- **TEXTE DE LECTURE**:
+ + + + + + +
Les rémunérations pour travaux de recherche ou expertise ne sont pas concernées par le décret visant à faire la transparence sur les liens entre médecins et les industriels. 

Le soupçon est l’ennemi de la confiance. C’est la formule de Marisol Touraine, la ministre de la Santé pour expliquer l’intérêt du décret sur la transparence des liens entre industriels et professionnels de santé publié au Journal Officiel. Ce texte, rebaptisé Sunshine Act à la Française en référence à la législation américaine qui l’a inspiré, est une conséquence directe de l’Affaire Mediator. Pour laver les médicaments des soupçons qui les entourent et éviter les conflits d’intérêts, la loi impose désormais de rendre public les avantages de plus de 10 euros versés par un laboratoire à tout médecin, étudiant, société savante ou association de patients.
+ + + + + + +
- **DONNÉES SOURCES**:

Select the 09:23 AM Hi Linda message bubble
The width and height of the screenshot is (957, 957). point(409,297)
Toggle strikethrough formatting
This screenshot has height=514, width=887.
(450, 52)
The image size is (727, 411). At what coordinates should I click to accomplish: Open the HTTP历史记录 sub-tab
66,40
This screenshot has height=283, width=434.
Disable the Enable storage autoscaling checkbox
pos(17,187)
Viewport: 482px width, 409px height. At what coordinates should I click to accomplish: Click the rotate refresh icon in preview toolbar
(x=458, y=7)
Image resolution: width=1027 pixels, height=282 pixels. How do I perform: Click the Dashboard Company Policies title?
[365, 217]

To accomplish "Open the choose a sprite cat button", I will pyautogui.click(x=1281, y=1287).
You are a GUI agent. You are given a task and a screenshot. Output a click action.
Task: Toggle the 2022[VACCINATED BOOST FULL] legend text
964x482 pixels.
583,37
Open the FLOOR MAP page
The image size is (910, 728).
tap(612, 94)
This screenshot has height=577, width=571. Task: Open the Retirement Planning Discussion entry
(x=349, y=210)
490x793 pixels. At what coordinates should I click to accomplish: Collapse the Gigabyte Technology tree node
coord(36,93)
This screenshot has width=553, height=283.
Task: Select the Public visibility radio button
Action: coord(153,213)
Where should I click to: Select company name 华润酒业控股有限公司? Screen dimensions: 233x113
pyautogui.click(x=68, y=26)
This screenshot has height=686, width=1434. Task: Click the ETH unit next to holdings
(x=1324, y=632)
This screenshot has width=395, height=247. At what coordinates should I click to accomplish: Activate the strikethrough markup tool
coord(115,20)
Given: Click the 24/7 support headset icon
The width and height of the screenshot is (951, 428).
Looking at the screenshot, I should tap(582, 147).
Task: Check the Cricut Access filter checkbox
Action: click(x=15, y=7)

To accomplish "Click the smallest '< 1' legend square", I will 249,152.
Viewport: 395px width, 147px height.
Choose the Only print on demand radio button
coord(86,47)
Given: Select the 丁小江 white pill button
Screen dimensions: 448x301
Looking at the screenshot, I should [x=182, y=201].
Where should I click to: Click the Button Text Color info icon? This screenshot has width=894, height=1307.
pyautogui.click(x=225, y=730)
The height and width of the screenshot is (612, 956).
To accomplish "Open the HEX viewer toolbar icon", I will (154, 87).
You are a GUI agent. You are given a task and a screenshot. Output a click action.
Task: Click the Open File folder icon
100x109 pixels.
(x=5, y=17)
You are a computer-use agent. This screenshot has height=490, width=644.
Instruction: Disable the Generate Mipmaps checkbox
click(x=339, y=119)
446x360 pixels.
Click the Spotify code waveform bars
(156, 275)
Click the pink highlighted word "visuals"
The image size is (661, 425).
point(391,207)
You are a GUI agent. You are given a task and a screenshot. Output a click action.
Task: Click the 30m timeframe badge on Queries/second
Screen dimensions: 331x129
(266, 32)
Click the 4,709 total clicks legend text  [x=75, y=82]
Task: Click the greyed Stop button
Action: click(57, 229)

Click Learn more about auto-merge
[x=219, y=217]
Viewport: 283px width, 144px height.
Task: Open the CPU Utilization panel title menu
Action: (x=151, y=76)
+ + + + + + +
- **CONSIGNE DE TRAVAIL 1**: Reformulez sous forme de liste à puces le paragraphe du texte sur le décret de transparence qui commence par « Le soupçon est l'ennemi de la confiance ». Conservez-en les faits essentiels.
- **CONSIGNE DE TRAVAIL 2**: Poursuivez le texte sur le décret de transparence en reprenant après sa dernière phrase.

- **RÉSULTAT ATTENDU 1**:
- Selon Marisol Touraine, ministre de la Santé, « le soupçon est l'ennemi de la confiance ». Elle justifie ainsi l'intérêt du décret sur la transparence des liens entre industriels et professionnels de santé, publié au Journal officiel.
- Surnommé « Sunshine Act à la française » en référence à la législation américaine qui l'a inspiré, ce texte est une conséquence directe de l'affaire Mediator.
- Pour dissiper les soupçons pesant sur les médicaments et éviter les conflits d'intérêts, la loi impose de rendre publics les avantages de plus de 10 euros versés par un laboratoire à tout médecin, étudiant, société savante ou association de patients.

- **RÉSULTAT ATTENDU 2**:
Les conventions ou contrats passés entre un professionnel de santé et un industriel devront également être déclarés. Un site internet public unique est en préparation pour centraliser toutes ces informations. L’Agence nationale de sécurité du médicament pourra en contrôler la validité et en cas de fausse déclaration et les amendes pourront aller jusqu’à 45 000 euros.

 

Ce décret attendu depuis 18 mois a suscité des réactions plutôt contrastées. Les industriels critiquent le seuil de 10 euros retenu pour l’obligation de déclaration, dénonçant dans un communiqué du Leem, « la lourdeur d’un système imposant de publier les opérations non significatives en terme de liens d’intérêts ».
Mais c’est du Conseil de l’Ordre des médecins qu’est venue la charge la plus virulente contre ce texte. L’Ordre regrette que la ministre se soit en quelque sorte arrêtée au milieu du gué dans son exigence de transparence. Seuls les avantages versés sans contre-partie aux médecins par l’industrie sont soumis à déclaration. Lorsqu’un industriel passe un contrat avec un médecin et le rémunère pour une expertise ou des travaux de recherche, l’existence du contrat devra être déclarée mais le montant des honoraires perçus par le médecin pourra rester confidentiel.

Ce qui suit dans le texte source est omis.